Have you considered doing two parties? When I had my 1st child and was still working, the office norm was that a close co-worker friend(or two!) would host a lunchtime style of shower with some potluck food or pizza, games, quiz, etc. An email announcement was sent announcing it and a card would go around and people could contribute to a group gift or just sign their congratulations. Or they could do their own gift, etc. There were a few of us that had showers like this within a year of eachother.
This way you can have a friend/family party without it feeling like you're playing favorites amongst your co-workers. Hope this helps!
My suggestion is to have two separate ones. Have your close co-workers plan the one for your workplace, and have another one for family and friends. I think that should do the trick.
D.
I had a shower at work with my coworkers when I was pregnant with my first - could you do something like that? Plan a lunch out or something - or use a conference room at your office? That would be my suggestion. Then you could invite who you wanted to your house and there'd be no "obligation" feeling :) I had 4 separate showers...one at work, one at my mom's, one at my house, and one that I didn't even attend (my family got together in another state and threw me a shower and sent me the gifts and pictures of who gave me what). There's nothing wrong with having more than one :)
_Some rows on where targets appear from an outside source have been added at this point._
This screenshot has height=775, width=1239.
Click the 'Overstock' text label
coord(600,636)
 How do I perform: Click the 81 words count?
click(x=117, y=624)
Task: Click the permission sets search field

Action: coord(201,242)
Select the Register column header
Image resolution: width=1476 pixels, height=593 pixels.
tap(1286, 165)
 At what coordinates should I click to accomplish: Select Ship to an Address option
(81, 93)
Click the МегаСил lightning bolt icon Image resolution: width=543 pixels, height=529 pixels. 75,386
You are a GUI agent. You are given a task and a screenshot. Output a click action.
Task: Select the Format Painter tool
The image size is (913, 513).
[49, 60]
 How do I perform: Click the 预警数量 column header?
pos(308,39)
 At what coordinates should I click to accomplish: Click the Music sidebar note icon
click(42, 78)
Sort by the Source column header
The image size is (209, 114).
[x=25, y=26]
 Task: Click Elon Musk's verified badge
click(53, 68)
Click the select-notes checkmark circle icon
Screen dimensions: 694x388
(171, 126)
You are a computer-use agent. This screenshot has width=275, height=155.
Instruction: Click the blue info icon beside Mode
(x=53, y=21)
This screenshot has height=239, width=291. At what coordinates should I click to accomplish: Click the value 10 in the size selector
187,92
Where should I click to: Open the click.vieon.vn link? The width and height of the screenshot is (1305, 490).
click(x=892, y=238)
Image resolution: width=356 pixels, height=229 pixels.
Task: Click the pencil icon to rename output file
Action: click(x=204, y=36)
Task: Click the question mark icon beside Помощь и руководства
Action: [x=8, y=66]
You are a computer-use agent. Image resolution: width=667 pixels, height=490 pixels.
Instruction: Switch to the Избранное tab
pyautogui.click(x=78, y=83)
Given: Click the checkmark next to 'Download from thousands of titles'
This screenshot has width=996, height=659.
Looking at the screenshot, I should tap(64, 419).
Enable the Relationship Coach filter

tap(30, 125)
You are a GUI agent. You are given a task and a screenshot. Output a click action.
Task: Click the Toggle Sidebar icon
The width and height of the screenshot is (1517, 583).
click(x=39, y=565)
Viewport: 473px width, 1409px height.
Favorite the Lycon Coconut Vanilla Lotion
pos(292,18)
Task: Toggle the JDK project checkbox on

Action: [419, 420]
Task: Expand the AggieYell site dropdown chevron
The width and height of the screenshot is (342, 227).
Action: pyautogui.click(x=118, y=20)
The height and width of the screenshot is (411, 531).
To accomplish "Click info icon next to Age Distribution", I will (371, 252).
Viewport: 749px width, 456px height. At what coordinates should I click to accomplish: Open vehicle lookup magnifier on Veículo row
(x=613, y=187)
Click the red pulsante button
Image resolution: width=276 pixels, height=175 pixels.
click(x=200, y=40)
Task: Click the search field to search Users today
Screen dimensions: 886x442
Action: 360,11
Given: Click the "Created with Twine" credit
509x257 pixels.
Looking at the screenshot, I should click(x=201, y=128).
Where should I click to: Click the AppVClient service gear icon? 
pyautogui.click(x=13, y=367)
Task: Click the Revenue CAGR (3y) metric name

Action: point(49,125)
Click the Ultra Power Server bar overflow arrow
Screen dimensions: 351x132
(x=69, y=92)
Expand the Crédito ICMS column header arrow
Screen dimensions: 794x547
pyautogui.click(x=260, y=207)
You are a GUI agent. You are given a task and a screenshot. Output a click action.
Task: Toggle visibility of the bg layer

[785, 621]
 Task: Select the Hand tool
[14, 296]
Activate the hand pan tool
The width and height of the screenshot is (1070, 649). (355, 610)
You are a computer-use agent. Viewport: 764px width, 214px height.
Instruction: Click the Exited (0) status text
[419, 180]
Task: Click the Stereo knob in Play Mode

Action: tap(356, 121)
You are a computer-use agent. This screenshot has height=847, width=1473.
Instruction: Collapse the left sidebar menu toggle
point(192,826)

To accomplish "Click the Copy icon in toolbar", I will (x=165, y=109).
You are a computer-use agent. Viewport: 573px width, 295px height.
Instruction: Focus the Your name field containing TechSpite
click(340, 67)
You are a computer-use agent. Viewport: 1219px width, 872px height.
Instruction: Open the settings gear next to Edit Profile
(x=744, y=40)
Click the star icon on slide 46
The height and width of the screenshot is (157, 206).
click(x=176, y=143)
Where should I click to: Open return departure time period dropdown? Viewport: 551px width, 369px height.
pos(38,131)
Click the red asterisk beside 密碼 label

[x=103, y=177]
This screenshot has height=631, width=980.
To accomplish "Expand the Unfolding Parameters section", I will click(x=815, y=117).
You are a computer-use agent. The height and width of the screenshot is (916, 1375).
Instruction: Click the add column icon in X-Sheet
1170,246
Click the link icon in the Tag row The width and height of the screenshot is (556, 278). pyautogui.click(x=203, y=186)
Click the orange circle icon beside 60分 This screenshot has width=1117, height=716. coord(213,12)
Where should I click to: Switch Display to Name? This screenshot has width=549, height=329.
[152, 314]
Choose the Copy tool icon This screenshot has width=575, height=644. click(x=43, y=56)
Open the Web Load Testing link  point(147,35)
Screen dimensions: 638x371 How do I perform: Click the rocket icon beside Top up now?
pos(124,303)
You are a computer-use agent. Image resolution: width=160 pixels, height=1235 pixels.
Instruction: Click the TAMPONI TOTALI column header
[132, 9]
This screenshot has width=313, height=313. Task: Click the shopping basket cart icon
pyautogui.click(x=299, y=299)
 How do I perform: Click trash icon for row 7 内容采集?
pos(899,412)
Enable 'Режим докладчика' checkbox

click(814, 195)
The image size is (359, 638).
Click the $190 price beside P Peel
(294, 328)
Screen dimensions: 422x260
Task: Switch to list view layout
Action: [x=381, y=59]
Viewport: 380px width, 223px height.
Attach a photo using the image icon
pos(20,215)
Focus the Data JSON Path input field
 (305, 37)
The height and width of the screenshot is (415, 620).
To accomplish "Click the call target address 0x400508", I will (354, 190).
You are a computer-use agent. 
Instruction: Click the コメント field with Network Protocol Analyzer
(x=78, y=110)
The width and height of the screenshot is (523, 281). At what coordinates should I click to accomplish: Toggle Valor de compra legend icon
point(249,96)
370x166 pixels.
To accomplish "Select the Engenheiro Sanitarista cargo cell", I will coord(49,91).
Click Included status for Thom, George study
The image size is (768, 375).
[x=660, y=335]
You're in a tough situation. I had the same problem when I had my shower, in that I had a lot of "outside of work" friends I wanted to invite and then a whole other group of co-worker friends. What I did was invite my long-term co-worker friends that I spent a lot of time with outside of work to the shower with the "outside of work" group, and then the people I worked with but didn't socialize with much outside of work threw a shower too. I know it's complicated, but if you're honest with them that your friend has limited space and can't accomodate everyone you want to invite, I'll bet that someone will want to throw you another shower.
Good Morning! I certainly don't think so. I've had friends in similar situations, and they just have multiple showers. One for the office people at a restaurant, one at your home for close friends, etc. It worked very well, and kept my friend at a low stress level.
I hope this helps! Good luck with the last leg of this journey.
Oh! My dad was 10 years older than his brother and they were always close. I hope your children are as well.